* _Tarefa a cumprir_:
Responda com base no trecho sobre a Bolsa Família:
(a) Até que renda per capita por mês as famílias serão beneficiadas pela expansão do programa?
(b) Quantas famílias terão direito à Bolsa Família em 2006, de acordo com a previsão?
(c) Há quanto tempo um estrangeiro precisa morar no Brasil para ter direito à Renda Básica de Cidadania?

* _Trecho selecionado_:
===

E segundo o presidente Lula, este programa será gradualmente expandido até 2006, de maneira a beneficiar todas aquelas famílias com renda per capita até R$ 100 por mês e quem tiver crianças deverá ter a comprovação de que as crianças estejam em dia com as vacinas recomendadas pelo Ministério da Saúde, famílias que deverão ter a nutrição de suas crianças acompanhada pelos postos de saúde, as crianças de sete a 15 anos devem demonstrar que estão indo à escola e os pais, os adultos, devem estar fazendo um programa, seja de alfabetização ou de capacitação, mas este programa Bolsa Família que concede às famílias rendas da ordem de R$ 50, R$ 60, ou R$ 95, dependendo se a família tiver uma, duas, três ou mais crianças, pode ser visto como um passo na direção da Renda Básica Incondicional.

Está previsto para 2006 que 11,3 milhões de famílias, correspondendo a 44 milhões de pessoas no Brasil, terão direito a este complemento de renda na forma da Bolsa Família. Mas a partir daí estará o Brasil caminhando na direção da Renda Básica Incondicional, ou seja, a partir de certo momento simplesmente todos os brasileiros passarão a ter o direito a uma modesta renda mensal que será igual a todos.

Como?

Vai se pagar isto até mesmo, digamos, ao Antonio Ermírio de Moraes, ao Pelé, ao Ronaldinho, à Xuxa, a mim senador Suplicy, ao presidente Lula e mesmo a quem não esteja precisando. Só que as pessoas que detêm mais recursos obviamente vão colaborar para que elas próprias e todas as demais venham a receber.

E quais as grandes vantagens dessa sistemática? Primeiro: nós estaremos eliminando toda e qualquer burocracia em se ter de saber quanto cada um ganha, no mercado formal ou informal. Segundo: será eliminado o sentimento de vergonha ou estigma de a pessoa ter de dizer “eu só recebo tanto por isso mereço tal complemento de renda”. E em terceiro lugar, do ponto de vista da liberdade, da dignidade do ser humano, será muito melhor para cada um saber que nós próximos doze meses e daí para frente a cada ano e cada vez mais, com o progresso do país, todos vamos ter o direito de receber aquela modesta renda incondicionalmente.

Então, esta é a forma que economistas que vão desde James Tobin, a Milton Friedman, de Phillipe Vamparijs ao Thomas Payne, a Bertrand Russell, até pessoas que estudaram isso em profundidade, como o John Kenneth Galbarith até o Martin Luther King Jr., todos avaliam que este é o formato mais racional e eu fico feliz de o Brasil estar sendo o primeiro país no mundo a aprovar, mesmo que para ser instituído digamos na segunda metade da década primeira do século 21, uma Renda Básica de Cidadania como um direito de todos os brasileiros, inclusive dos estrangeiros que aqui residem há cinco anos ou mais conforme diz a lei que o presidente Lula sancionará dia 8 de janeiro.

Para quem ganha hoje salário mínimo, como isso fica em números?

===

* _Conteúdo dos dados_:
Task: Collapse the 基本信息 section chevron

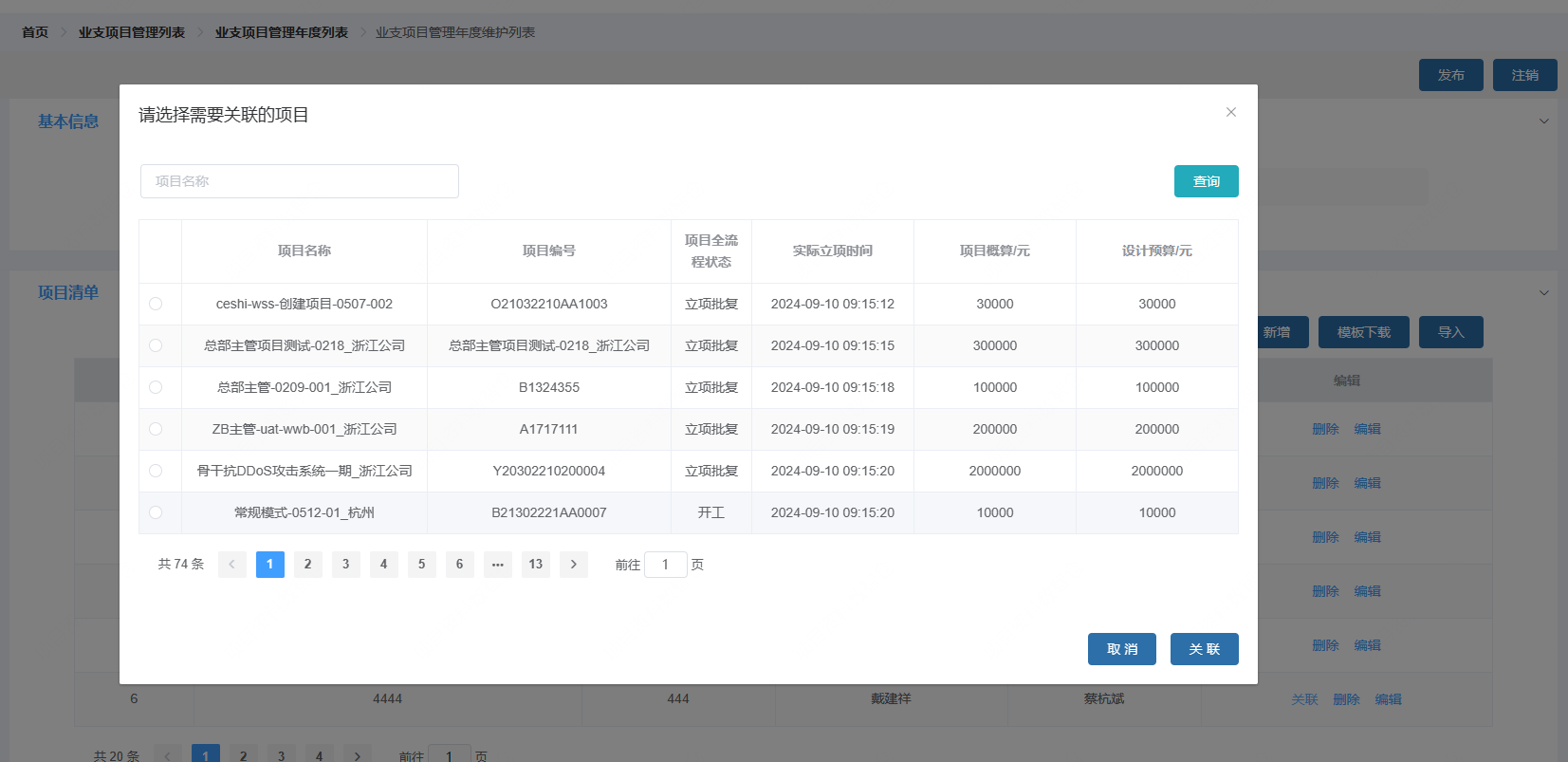Action: 1543,121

===

* _Solução do exercício_:
(a) Até R$ 100 por mês.
(b) 11,3 milhões de famílias, o que corresponde a 44 milhões de pessoas.
(c) Cinco anos ou mais.